__Goals__:
- 1) In the Ruppert excerpt, what price did Ruppert and Huston pay for the Yankees?
- 2) Please extract the part of the Ruppert excerpt starting with "On January 11, 1915, Jake" and going on through "crumpled and rumpled.".
- 3) List every person the Ruppert excerpt identifies by name, other than Ruppert himself.

__Source excerpt__:
-.-.-

Ruppert’s shoes were made to order. Changing his clothes several times a day, he dressed in the latest and most expensive fashions and was attended to by a valet.       He traveled in style with his secretary Al Brennan in his own private railroad car. It was known that the “Colonel” enjoyed the comforts of his own drawing room and sleeping in a silk brocade nightshirt.
 Always interested in baseball, always acquiring, Ruppert was very much interested in purchasing the New York Giants but was told by manager John J. McGraw that they were not for sale but that the sad sack New York Yankees might be.
"It was an orphan club," Ruppert said, "without a home of its own, without players of outstanding ability, without prestige." It was a team whose average annual attendance was 345,000, and dozen year record was a mediocre 861 wins and 937 defeats. But Jake Ruppert, the man they would later call "Master Builder in Baseball," would change all that.
On January 11, 1915, Jake Ruppert teamed with a real Colonel, Tillinghast L'Hommedieu Huston, and purchased the Yankees of New York for $460,000 from the original owners  - -professional gambler Frank Farrell and ex-police commissioner William S. Devery. Huston impressed everyone by peeling off 230 thousand dollar bills – his share of the purchase price.   
Players and sportswriters referred to Hutson as "Cap." There were others who called him "the Man in the Iron Hat" because of the derby hat, generally crumpled, that he wore. The hat matched his suits, always crumpled and rumpled.
The Farrell-Devery duo had milked and mismanaged the franchise for years. So owning the Yankees, who had a 12 year record of 861-937 and average attendance of 345,000 a season, would be a challenge for the new owners.
Ruppert and Huston, however, were up to the challenge. They had  deep pockets and a great deal of  business acumen.  Huston was a successful entrepreneur engineer, a rich contractor.  Ruppert always knew his way around a buck. 
 All kinds of intrigue surrounded the purchase of the Yankees involving Tammany Hall wheeler dealers, other owners, and the American League President. All of them were very anxious to put in place new Yankee ownership and a successful franchise in New York City. To close the deal, American League owners and the League kicked in the rest of the half million dollars that Farrell and Devery insisted on before they would sell out.
"I never saw such a mixed up business in my life,” Ruppert complained right off the bat. “Contracts, liabilities, notes, obligations of all sorts. There were times when it looked so bad no man would want to put a penny into it. It is an orphan ball club without a home of its own, without players of outstanding ability, without prestige."
All of that would change. The “Prince of Beer” wanted to re-name the Yankees to “Knickerbockers” after his best-selling beer, but the marketing ploy failed. Besides, it was said, the name was too long for newspaper headlines. Years later it would be short enough for basketball’s New York Knickerbockers.
          Ruppert pressed on. As a beer baron, he was hands on for every aspect of his business. That same behavior pattern existed for him with the Yankees.  He knew them all and was always up to date on their capabilities, shortcomings, foibles and performances.
         In his early ownership years Ruppert lost almost as much money as was paid to purchase the Yankees. But on the field there was some progress.  The team finished fifth in 1915, fourth in 1916,  their first time out of the second division since 1910.
The Yankee owner rarely hung out with "with the boys," Rud Rennie wrote in the New York Herald-Tribune. "For the most part, he was aloof and brusque.... He never used profanity. 'By gad' was his only expletive."

-.-.-

__Given data__:

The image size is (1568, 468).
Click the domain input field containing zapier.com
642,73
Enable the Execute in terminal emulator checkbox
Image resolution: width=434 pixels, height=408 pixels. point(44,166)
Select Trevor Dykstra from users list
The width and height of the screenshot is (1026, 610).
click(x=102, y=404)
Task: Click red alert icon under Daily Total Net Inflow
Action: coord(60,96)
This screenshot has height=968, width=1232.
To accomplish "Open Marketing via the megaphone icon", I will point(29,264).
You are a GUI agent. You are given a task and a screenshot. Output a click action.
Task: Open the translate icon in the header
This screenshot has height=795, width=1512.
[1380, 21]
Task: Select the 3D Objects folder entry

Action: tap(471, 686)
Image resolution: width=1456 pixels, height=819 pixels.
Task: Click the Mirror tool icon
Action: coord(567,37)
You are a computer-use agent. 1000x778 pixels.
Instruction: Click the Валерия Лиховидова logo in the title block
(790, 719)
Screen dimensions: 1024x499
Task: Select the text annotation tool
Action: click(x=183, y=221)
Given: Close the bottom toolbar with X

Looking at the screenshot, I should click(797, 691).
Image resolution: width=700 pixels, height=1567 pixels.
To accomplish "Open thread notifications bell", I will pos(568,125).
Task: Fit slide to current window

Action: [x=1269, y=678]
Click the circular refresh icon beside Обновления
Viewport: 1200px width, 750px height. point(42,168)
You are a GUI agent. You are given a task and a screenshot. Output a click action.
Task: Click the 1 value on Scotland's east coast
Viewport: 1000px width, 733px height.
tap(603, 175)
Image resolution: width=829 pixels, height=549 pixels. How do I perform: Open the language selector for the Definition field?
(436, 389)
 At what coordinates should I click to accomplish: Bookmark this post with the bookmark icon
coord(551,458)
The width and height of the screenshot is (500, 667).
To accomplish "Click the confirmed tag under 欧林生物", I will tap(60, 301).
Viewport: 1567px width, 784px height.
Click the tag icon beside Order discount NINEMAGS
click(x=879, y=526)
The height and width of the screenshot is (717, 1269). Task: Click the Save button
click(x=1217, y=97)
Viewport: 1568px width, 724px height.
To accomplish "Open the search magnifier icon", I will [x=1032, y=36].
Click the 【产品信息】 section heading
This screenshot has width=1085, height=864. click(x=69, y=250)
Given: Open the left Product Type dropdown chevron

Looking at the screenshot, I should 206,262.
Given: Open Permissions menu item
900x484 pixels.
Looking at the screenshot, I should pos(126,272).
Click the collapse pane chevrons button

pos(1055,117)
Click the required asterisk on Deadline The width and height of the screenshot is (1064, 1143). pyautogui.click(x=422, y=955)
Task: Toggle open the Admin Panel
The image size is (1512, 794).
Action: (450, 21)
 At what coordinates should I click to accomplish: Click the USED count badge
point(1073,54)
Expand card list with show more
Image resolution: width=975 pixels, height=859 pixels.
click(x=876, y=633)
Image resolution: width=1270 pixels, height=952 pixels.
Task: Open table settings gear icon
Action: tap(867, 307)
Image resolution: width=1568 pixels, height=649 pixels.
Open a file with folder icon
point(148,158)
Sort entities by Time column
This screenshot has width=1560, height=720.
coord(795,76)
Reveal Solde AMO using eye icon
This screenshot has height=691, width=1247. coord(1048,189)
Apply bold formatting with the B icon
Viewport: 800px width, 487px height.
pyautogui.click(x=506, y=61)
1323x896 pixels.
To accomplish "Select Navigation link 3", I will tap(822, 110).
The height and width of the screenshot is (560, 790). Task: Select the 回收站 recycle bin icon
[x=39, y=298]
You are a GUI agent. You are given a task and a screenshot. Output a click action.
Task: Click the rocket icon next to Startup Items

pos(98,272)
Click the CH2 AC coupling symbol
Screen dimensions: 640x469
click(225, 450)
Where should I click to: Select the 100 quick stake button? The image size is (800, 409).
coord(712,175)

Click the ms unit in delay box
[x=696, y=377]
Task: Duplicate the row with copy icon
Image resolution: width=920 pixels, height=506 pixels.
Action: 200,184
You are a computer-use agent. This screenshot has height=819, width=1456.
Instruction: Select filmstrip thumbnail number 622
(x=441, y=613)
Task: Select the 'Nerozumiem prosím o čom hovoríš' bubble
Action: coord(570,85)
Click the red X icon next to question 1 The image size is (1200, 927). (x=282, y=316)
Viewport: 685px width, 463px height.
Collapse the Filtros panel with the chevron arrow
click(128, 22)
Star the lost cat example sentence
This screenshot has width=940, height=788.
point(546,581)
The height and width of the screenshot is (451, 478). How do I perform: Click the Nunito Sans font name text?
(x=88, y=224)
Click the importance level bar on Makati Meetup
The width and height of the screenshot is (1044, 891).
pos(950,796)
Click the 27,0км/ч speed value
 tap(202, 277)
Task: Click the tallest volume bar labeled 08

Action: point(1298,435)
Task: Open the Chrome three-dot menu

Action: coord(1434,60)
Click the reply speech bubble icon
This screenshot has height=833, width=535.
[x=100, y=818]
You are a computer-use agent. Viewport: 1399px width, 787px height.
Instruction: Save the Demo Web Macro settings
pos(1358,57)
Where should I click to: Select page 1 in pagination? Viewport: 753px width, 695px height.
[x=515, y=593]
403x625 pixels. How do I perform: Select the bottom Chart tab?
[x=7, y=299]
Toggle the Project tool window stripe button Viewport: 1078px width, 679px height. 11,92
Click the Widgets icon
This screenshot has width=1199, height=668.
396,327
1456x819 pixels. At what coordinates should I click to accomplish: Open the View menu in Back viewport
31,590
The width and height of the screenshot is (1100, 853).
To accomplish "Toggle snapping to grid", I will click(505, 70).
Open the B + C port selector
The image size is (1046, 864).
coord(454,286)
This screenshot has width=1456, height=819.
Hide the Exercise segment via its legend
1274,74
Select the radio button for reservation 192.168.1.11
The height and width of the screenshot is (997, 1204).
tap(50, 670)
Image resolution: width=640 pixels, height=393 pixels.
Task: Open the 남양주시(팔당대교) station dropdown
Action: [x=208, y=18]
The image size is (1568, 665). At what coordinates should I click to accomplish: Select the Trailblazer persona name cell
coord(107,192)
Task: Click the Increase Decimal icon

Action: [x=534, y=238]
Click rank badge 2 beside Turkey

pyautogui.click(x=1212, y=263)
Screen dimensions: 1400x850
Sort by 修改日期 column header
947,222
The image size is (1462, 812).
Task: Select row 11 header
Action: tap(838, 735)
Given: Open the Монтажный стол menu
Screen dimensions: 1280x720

-.-.-

__Task results__:
- 1) $460,000

- 2)
On January 11, 1915, Jake Ruppert teamed with a real Colonel, Tillinghast L'Hommedieu Huston, and purchased the Yankees of New York for $460,000 from the original owners  - -professional gambler Frank Farrell and ex-police commissioner William S. Devery. Huston impressed everyone by peeling off 230 thousand dollar bills – his share of the purchase price.   
Players and sportswriters referred to Hutson as "Cap." There were others who called him "the Man in the Iron Hat" because of the derby hat, generally crumpled, that he wore. The hat matched his suits, always crumpled and rumpled.

- 3)
Al Brennan
John J. McGraw
Tillinghast L'Hommedieu Huston
Frank Farrell
William S. Devery
Rud Rennie